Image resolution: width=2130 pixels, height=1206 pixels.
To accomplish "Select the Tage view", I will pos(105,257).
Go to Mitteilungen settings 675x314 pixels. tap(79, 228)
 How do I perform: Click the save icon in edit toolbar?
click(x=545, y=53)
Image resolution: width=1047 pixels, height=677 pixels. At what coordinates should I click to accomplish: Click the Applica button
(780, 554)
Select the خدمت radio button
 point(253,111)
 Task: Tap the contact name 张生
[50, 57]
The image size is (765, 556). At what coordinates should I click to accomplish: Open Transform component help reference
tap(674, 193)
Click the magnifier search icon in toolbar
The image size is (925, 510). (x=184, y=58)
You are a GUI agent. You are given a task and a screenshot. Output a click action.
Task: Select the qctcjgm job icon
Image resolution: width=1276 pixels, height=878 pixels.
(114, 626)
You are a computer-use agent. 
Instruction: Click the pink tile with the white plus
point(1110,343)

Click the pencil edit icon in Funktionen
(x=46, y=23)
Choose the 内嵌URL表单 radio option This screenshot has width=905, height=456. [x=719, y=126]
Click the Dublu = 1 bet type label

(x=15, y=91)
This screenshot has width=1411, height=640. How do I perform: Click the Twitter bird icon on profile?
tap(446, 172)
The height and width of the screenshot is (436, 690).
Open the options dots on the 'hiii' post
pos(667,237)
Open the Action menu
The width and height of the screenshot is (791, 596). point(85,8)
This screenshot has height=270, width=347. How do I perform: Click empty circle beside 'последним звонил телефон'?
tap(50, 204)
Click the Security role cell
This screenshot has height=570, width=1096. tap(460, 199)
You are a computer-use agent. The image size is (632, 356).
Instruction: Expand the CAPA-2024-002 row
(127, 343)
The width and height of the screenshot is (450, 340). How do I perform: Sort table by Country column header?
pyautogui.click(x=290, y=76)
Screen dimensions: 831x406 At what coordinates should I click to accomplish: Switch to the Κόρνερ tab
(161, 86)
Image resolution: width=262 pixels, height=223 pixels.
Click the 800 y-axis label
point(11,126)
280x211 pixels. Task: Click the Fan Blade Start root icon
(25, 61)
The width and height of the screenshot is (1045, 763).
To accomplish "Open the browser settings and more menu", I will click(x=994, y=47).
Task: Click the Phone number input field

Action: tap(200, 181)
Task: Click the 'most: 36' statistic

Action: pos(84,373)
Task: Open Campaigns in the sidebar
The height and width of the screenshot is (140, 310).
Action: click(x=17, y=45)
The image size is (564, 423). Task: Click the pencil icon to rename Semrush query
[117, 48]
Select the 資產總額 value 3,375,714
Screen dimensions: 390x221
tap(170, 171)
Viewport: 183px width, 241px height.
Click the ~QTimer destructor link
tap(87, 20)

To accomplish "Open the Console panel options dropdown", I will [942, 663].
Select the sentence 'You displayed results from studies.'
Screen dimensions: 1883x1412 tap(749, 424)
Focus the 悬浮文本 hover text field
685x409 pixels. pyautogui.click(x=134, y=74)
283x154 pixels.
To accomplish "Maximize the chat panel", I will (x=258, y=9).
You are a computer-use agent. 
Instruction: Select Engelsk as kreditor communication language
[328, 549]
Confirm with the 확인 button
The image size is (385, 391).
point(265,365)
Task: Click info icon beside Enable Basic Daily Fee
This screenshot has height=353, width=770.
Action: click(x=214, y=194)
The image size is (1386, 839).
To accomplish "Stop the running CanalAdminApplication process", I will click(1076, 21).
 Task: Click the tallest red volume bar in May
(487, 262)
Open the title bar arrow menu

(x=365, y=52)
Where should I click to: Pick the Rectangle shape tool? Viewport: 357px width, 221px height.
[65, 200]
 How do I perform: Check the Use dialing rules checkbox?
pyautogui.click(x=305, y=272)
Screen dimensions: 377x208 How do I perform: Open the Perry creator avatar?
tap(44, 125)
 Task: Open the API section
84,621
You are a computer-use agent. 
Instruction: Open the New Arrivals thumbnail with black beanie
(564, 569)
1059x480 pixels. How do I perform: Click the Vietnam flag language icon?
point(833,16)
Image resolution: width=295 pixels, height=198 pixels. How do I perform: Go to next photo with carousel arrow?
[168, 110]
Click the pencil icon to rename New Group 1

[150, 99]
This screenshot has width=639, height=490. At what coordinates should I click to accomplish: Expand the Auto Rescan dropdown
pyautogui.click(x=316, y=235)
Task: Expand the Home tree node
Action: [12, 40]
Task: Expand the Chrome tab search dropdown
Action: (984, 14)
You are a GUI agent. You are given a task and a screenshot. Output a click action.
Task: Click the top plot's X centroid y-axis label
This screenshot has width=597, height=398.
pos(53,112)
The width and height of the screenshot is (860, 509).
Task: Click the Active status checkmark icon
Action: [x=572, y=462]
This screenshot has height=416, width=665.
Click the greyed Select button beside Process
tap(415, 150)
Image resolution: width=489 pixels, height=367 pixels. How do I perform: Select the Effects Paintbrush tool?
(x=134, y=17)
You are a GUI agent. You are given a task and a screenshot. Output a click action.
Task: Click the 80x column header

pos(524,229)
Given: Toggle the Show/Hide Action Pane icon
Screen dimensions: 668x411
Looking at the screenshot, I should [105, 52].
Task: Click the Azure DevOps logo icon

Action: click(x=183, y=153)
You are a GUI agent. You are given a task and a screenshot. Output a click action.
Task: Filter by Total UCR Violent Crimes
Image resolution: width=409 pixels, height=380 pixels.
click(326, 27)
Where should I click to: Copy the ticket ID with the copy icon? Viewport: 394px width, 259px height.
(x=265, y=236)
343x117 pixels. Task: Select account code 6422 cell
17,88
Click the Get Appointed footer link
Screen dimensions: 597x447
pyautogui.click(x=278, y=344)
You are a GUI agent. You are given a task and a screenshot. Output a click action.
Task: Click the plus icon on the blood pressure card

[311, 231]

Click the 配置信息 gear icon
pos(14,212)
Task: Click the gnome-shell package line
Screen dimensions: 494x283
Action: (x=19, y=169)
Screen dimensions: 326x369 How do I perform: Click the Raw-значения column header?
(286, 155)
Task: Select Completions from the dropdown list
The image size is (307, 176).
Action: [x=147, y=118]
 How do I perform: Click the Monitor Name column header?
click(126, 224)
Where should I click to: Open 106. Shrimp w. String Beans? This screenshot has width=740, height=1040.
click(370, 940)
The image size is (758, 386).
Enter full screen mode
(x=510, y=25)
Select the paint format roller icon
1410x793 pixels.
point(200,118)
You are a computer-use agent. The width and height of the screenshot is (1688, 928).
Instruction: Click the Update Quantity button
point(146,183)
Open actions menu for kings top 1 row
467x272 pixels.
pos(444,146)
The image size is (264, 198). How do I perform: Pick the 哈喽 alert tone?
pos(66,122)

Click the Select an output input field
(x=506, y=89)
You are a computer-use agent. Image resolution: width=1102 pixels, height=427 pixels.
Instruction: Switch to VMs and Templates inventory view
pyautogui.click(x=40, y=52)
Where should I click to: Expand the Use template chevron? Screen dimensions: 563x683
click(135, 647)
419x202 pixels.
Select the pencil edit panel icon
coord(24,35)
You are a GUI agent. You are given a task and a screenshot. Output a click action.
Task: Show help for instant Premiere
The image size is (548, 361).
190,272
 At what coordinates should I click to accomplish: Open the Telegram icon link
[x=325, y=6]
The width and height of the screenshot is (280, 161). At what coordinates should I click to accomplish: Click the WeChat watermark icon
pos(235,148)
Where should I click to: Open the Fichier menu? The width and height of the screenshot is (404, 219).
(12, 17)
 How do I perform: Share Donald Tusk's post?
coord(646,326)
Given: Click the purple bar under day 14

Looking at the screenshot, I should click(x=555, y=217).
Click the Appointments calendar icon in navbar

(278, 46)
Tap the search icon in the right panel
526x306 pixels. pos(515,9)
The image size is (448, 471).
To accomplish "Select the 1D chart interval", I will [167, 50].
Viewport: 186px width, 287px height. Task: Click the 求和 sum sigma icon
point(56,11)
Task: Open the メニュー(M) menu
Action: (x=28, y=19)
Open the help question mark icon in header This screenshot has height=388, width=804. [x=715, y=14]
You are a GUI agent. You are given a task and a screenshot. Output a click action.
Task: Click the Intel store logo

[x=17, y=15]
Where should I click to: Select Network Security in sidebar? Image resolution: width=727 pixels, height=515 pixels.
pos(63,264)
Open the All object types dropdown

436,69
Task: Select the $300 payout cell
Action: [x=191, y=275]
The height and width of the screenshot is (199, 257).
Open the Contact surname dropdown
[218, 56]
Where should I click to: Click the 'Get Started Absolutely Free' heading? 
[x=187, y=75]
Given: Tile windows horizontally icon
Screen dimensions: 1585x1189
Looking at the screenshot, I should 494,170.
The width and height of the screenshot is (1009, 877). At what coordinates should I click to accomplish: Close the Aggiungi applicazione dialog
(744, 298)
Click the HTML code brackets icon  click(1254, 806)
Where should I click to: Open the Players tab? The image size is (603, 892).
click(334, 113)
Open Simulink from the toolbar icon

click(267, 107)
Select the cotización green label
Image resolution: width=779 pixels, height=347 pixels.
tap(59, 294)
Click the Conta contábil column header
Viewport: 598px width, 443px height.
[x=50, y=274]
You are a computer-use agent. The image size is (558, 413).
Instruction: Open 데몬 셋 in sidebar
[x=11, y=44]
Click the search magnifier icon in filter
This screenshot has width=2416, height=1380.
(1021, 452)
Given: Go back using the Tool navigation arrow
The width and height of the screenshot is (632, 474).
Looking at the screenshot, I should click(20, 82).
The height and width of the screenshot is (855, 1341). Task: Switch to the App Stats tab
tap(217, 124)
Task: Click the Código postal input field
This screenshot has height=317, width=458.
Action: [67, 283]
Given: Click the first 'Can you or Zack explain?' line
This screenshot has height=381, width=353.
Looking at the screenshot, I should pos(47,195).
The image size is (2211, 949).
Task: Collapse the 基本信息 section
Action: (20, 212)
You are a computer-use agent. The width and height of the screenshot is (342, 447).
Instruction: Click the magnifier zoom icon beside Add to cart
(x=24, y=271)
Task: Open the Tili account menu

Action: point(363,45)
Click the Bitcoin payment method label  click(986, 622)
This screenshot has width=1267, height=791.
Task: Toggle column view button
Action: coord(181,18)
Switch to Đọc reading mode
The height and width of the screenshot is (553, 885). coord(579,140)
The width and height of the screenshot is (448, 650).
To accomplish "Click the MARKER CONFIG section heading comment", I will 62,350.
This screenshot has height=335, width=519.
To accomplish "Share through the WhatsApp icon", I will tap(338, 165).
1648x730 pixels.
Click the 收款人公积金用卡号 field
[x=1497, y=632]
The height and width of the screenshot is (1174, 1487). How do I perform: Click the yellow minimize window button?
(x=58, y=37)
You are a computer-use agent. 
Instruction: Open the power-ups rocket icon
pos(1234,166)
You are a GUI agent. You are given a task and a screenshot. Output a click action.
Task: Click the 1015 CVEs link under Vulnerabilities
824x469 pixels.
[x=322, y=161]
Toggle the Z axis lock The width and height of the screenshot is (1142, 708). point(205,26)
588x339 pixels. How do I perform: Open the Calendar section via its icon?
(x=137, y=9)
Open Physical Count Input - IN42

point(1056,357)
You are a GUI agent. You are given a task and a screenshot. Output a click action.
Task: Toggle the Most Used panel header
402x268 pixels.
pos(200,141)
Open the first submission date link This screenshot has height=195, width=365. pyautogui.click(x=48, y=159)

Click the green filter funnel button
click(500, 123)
######
Exercise aim
Resize the part of the rows that opens with the line containing "Open Physical Count Input - IN42" and closes with the end of the rows. Give those lines again, requests included, with every coordinate in the answers multiplied by 0.2 and rounded to whole numbers, halves up.

Finished answer
Open Physical Count Input - IN42

point(211,71)
You are a GUI agent. You are given a task and a screenshot. Output a click action.
Task: Toggle the Most Used panel header
402x268 pixels.
pos(40,28)
Open the first submission date link This screenshot has height=195, width=365. pyautogui.click(x=10, y=32)

Click the green filter funnel button
click(100, 25)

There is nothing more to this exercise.